Saddam does not operate within the broad zone of civilised political rationality. It would not be alien to his fanatical mentality to think that the chance of hitting his enemies with a nuclear weapon would be worth the loss of millions of lives.

Rational self-interest is not a brake on his extremism. In the Iran-Iraq War both sides bombed each other's oil installations, their base of economic survival. Saddam also attacked Kuwaiti oilfields during the Gulf War. The world's stake in these vital resources demands that he be stopped from doing this sort of damage.

He must be stopped now.
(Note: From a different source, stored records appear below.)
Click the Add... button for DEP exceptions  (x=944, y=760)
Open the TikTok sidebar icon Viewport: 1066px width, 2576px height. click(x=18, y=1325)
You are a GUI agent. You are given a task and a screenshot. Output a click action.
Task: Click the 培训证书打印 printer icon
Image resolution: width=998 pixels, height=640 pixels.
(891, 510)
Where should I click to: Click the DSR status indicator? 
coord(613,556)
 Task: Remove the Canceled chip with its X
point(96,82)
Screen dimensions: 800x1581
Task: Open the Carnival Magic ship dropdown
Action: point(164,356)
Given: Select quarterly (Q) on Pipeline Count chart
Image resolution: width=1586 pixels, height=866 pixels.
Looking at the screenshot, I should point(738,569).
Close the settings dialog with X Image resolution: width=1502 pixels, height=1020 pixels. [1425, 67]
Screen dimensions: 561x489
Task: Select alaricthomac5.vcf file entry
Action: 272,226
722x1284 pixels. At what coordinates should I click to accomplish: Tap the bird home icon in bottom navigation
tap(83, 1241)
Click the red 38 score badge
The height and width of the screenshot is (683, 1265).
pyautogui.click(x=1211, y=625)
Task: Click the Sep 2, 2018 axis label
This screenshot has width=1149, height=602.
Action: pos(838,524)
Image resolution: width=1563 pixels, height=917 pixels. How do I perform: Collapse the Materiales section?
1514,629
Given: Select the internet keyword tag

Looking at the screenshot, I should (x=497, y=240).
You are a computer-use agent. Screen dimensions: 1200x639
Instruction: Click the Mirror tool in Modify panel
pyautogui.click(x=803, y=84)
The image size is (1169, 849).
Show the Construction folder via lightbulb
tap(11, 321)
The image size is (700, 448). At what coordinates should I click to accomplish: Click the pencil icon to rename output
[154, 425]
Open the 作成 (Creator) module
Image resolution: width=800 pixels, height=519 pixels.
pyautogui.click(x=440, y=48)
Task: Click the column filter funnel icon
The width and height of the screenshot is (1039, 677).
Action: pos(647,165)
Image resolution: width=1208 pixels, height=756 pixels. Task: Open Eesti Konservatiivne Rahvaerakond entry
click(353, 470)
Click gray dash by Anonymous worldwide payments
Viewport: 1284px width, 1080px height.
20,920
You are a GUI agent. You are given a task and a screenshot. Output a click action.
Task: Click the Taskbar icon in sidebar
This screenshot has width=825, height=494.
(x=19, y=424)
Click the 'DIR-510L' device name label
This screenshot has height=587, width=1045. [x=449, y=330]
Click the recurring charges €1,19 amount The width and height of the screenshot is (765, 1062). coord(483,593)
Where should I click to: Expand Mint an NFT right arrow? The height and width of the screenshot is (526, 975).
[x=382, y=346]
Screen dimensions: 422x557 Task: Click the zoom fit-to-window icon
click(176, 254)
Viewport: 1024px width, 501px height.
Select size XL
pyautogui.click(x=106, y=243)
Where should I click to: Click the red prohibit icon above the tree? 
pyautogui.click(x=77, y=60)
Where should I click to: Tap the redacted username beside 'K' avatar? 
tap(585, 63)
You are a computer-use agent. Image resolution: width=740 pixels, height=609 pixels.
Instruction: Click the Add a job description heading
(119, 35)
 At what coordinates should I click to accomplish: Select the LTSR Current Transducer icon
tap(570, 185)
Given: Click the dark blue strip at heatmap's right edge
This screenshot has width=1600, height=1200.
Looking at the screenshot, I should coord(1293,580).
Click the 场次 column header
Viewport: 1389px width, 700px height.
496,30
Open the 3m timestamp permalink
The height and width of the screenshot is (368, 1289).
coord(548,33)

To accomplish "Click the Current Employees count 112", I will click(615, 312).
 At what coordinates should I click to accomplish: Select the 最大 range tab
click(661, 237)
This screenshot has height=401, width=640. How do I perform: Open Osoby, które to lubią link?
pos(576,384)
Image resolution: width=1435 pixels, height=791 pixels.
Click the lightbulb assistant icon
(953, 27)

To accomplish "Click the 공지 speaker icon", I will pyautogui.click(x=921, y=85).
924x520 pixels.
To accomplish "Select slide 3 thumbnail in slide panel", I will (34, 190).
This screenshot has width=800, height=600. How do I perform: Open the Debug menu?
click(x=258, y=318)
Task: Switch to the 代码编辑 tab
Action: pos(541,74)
Any leader who deploys these weapons or deliberately destroys vital resources to promote his aggressive fanatical agenda cannot be relied upon to behave within the bounds of civilised reason.

His fanaticism and territorial ambitions put him outside the pale of civilised political rationality. Therefore, his regime constitutes a real and substantial danger to world peace and the vital interests of the international community. In the face of this risk, the international community must not behave like a suicide collective.